The Steelworkers asked the Democratic candidates and McCain this month for their positions on the nation's trade policies, and Steelworkers President Leo W. Gerard said the answers "will be especially important" in helping their 175,000 members and retirees decide how to vote in the primary.

(ap.google.com)

Costly UFCW decert hearing continues

The hearings are complete, but it likely will be several more weeks before the National Labor Relations Board decides whether Woodman’s employees can vote on the future of their union. That’s because weeks of testimony that concluded in the middle of March produced more than 3,400 pages of transcripts and hundreds of exhibits that will need to be considered before the NLRB rules whether Woodman’s employees in Janesville, Madison and Beloit can vote to decertify United Food & Commercial Workers Local 1473 as their bargaining unit.

Post-hearing briefs are due Friday, April 18.

“It will take some time, especially in a case this size,” said Irv Gottschalk regional director of the NLRB in Milwaukee.

NLRB staff members will “take a fresh look at everything and do the research” before making a recommendation on a decision, which ultimately will be made in Gottschalk’s name.

Earlier this year, an employee at a Woodman’s store in Madison circulated a petition to decertify Local 1473 as the bargaining unit for the 900 employees at the Janesville, Madison and Beloit stores.

A similar petition later was filed with the NLRB on behalf of Woodman’s workers in Onalaska. But after three days of hearings in mid-March, the Onalaska employee withdrew her petition.

Ultimately, the NLRB will determine whether union workers can vote to keep Local 1473 as its union. After the decision is made, either side will have two weeks to appeal it to the NLRB in Washington, D.C.

In the meantime, negotiations are under way on a new contract to replace the one that expired March 16.

Woodman’s in Wisconsin and Illinois has 12 stores, half of which are unionized.

(gazettextra.com)

UAW threatens strike in Texas

United Auto Workers union officials have notified the management of the General Motors Arlington truck-assembly plant that they are prepared to strike unless an agreement is reached soon on a new local contract.

Leaders of UAW Local 276 have sent a letter to the plant threatening a strike, but a union official said late Thursday that contract talks with management are continuing.

"We've got intense negotiations going on," said Dwayne Humphries, shop chairman of the local.

GM spokesman Dan Flores confirmed that plant management received the letter, which starts the clock ticking for a possible strike that could come as early as the end of next week.

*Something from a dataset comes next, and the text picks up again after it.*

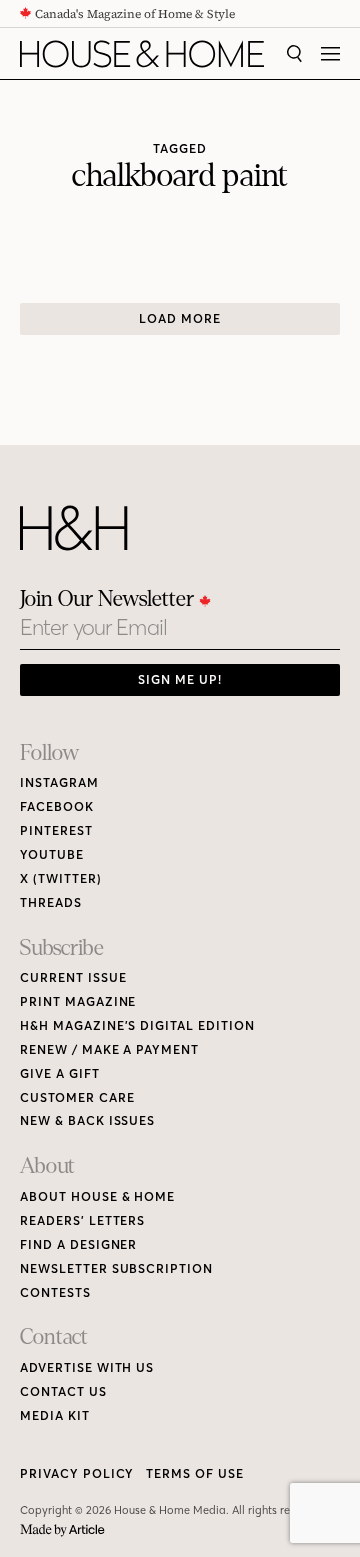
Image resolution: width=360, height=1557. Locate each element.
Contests (55, 1292)
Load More (180, 318)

"We are committed to continue bargaining in good faith toward reaching a tentative local labor-relations agreement at Arlington as soon as possible," Flores said.

What's at stake

Flores said GM is still in negotiations with union locals at most of its plants on local agreements.

Humphries declined to identify specific unresolved issues. Flores said the letter sent to GM management was not specific, either.

The letter threatening a strike is "pretty much standard procedure," Humphries said. "We're hoping for a positive outcome."

Making progress

One issue that apparently has been resolved is the number of jobs that GM can, under terms of the national agreement negotiated with the UAW last year, convert to "non-core" positions under a new two-tier wage scale.

The national agreement allows GM to replace significant numbers of retiring workers with positions paying about half the standard $28-an-hour average wage. The company and the union had to agree to the number of jobs.

In a recent posting on the Local 276 Web site, Humphries said that the national contract allows for 296 non-core jobs at Arlington but that GM had identified 411 positions.

Looking ahead

Flores said GM's contract with the UAW calls for the union to take specific steps before it can call a strike. The process requires the union to give the company five days' notice that it is contemplating a strike action, which is followed by a second notice warning the company that a strike could be called in five days.

The union has the flexibility to determine whether the deadlines are consecutive days or working days.